A key issue for every searcher once they take over as CEO is recruiting the right senior management team. It is almost always the case that the incumbent team is ill equipped to take on the growth that will lead to an attractive return for investors and substantial equity value for the searcher. Finding qualified senior management in developing countries can be very hard because the talent pool is so limited. I’ve noticed that many of these searches utilize two partners that provide double the leadership from the start. But a great CFO, General Counsel, sales leader, or CTO can take much longer, and finding one often involves recruiting someone who might have gotten their education in the United States to come home.


A lot of creating a great company is building a consistent and strong culture of hard work. Not all economies foster that kind of culture on a broad basis. It may take additional training and reinforcement of the company mission and workplace expectations of performance and effort to get an entire company moving at the speed necessary to succeed.

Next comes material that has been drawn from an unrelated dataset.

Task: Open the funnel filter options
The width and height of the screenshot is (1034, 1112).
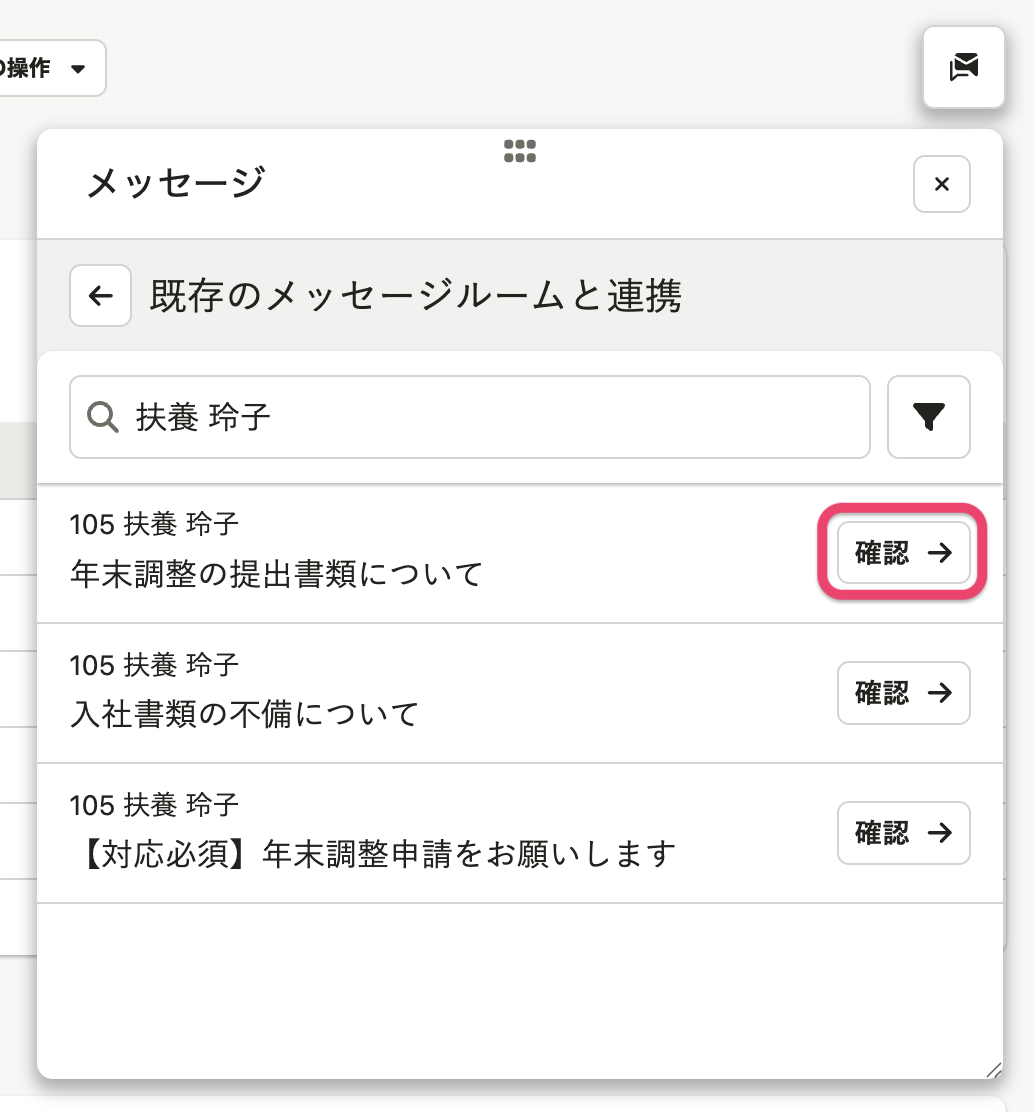Action: (928, 417)
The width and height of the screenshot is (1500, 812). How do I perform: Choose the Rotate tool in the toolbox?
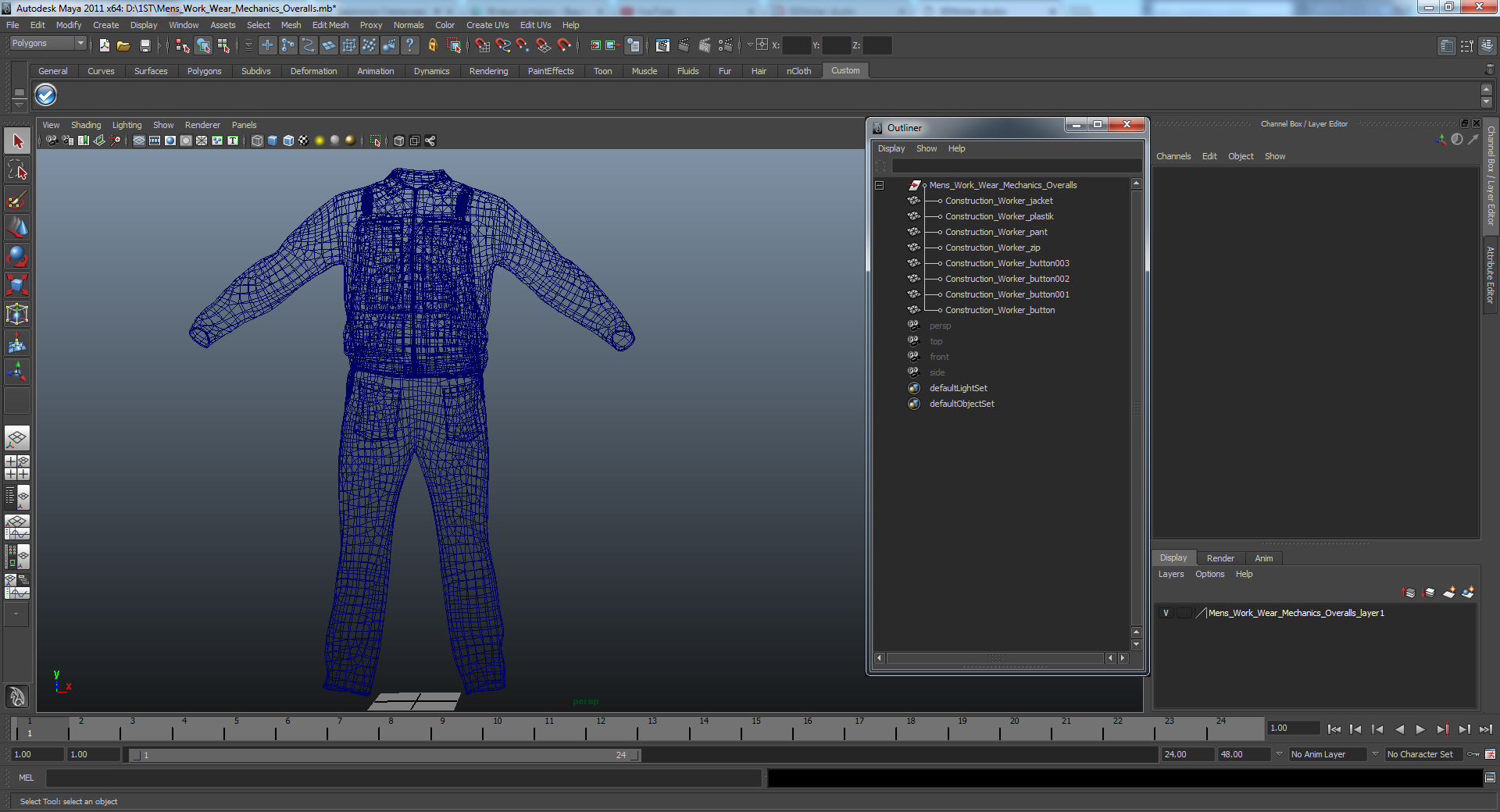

As an investor I always learn exponentially more about what is going on at a company when I visit to talk to employees at a variety of levels, and dig well below the investor or board deck. Doing that on a regular basis with international searches is not as easy as driving across town. I enjoy my trips, but not everyone is up for visiting a search fund in South America as it’s a time consuming endeavor.


Perhaps the biggest risk is currency. There is really no way to hedge out an open-ended equity investment in a search fund without a certain exit date. By investing in developing country, search funds are investing in the currency of that country, which can be volatile. You also have to negotiate with the searcher about how their economics will be denominated. At the end of the day you have to get comfortable with the risk, and hope that that the underlying success of the search will outstrip any potential negative impact of currency fluctuation during the holding period.


Despite these risks, I’m bullish on the asset class. Somehow since my first Mexican search fund, I have reached a status I sometimes jokingly refer to as the “Great gringo hope for central and South American searchers.” These types of searchers seem to seek me out. To be clear, I don’t speak Spanish and my background as a U.S. media company CFO and venture capitalist give me no particular qualification for such an exalted place in the ecosystem.


At this point, half of my active searches are international (with the other half loosely focused around domestic SaaS which provides its own challenges to the old school search model that I’ll try to write about soon). I like it that way. I get to learn about these countries in depth and root for a group of searchers doing something new and important in their home countries.